I've always been really terrible at outlining and summarizing, even if I'm intimately familiar with the subjects in question. It's one of my main weaknesses as a writer and storyteller, but it can also cause problems in other areas of my life. I feel it's difficult to condense things down in a concise and effective way. I'd like to think this blog has helped me with that but it's clear it's still a big problem for me. I think I'm hesitant to continue writing (on either story) because I don't know where these characters are headed. I've written myself into a corner on three separate counts. Terakiel is parting ways with the moth. Casnie has just emerged into some other plane inhabited by who knows what. Aisen has fallen unconscious by a stream for mysterious reasons. I couldn't begin to explain why any of these things are happening or what's going to happen next. It's like I'm writing a season of Lost but I don't have assistance from others to come up with clever reasons why these things are happening.
Above all else, I don't know what I want to accomplish with this story. I know I can't just abandon it. I've written so much already. I've probably written more for it than anything else I've ever written. If I took the time to compile it into a document I think it would be dozens and dozens of pages long.

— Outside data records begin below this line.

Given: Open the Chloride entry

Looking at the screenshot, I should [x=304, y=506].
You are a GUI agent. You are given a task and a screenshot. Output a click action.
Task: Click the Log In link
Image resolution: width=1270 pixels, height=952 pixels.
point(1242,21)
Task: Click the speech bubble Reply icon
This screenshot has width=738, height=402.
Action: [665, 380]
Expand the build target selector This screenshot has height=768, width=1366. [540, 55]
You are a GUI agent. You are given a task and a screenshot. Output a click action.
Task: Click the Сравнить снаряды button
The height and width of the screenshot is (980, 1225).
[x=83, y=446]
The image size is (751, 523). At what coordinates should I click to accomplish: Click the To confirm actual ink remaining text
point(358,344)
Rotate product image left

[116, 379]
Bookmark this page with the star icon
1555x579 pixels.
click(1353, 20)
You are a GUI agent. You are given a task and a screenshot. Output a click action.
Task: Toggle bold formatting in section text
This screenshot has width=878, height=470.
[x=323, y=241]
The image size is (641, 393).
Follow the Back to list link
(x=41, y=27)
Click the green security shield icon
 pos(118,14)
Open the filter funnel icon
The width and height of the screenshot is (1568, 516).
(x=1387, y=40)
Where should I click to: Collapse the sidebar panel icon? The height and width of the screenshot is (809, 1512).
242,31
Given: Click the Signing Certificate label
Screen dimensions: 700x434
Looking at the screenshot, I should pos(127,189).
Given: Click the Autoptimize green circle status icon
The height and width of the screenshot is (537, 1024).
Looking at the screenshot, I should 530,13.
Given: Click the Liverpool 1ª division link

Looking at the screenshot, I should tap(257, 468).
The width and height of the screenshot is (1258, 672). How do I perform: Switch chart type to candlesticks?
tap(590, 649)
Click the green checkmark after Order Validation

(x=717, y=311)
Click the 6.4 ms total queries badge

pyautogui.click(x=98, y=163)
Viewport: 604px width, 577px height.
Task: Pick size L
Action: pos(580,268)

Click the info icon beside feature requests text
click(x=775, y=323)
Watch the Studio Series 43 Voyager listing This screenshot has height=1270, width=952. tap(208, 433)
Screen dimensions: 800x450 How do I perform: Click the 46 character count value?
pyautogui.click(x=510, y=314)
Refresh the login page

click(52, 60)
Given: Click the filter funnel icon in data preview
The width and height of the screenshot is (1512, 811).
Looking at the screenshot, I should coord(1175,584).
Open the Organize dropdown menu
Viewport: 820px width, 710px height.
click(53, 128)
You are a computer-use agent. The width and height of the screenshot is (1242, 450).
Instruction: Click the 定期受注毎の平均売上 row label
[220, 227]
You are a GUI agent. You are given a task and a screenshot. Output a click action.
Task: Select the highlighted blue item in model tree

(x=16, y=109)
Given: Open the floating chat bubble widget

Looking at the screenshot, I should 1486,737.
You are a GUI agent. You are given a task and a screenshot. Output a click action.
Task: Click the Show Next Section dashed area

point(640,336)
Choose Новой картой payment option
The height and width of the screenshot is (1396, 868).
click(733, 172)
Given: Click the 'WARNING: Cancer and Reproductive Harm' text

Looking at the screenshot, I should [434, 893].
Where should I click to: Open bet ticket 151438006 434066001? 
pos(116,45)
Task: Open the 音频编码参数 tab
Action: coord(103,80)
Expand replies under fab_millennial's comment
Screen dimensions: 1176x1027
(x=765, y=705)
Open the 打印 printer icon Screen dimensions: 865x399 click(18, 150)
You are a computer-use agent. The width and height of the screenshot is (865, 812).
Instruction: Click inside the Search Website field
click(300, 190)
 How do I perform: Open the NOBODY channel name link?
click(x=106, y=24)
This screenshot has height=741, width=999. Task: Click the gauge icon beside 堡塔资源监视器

Once upon a time I was consolidating every entry into a Word document but I stopped doing it because my updates became so infrequent. I was hoping that I could just keep going until I finished something, no matter how flawed and primitive it might be--but I'm not happy with the direction the story is taking because I don't know where it's going. I'm as clueless as any prospective reader might be.
I just don't feel inspired lately. These entries have become very difficult for me lately. It's true I don't have as much free time. That's why I've been writing more about my personal life than video games and there's nothing wrong with that, per se--but it feels like a bit of a cop out. This blog is supposed to serve as a means of creative expression and occasionally, therapy. It was not originally intended to be a mundane recollection of day to day events. One could argue that all of my video game entries are cop outs as well, but I would disagree. As trivial as others might find it, I'm actually quite passionate about video games and I love writing about them.
I'm not sure exactly what needs to change. I've suggested recently that I should read more and that's probably a good start. But is that really going to get me writing again? I think part of the issue lies in my increased standards for my writing. When I first started, I was happy to be writing anything at all and I wasn't overly concerned with the level of quality involved. However, as I continued to write each and every day, I realized I had to step it up and shoot for something better. If I feel I'm not capable of writing something good, I tend not to write anything at all. When I do end up writing something that I feel is subpar, I feel badly about it. I don't feel like I've honored the commitment I've made.
Maybe I would write better if I didn't put so much pressure on myself. Sometimes you might just have to write and write and write regardless of whether or not you think it sounds good. These things can be edited. That's the great thing about the medium. You don't need a final draft right away--or necessarily ever. I'm not looking to get published here. I can write and rewrite as many times as I want. There's been only one instance of me rewriting a passage on this blog and I think it turned out really well. I'm not sure why I don't do that more often. I think I like the idea of moving forward and getting a colossal rough draft before I do that--but is that really the best way to go? I'm just not sure.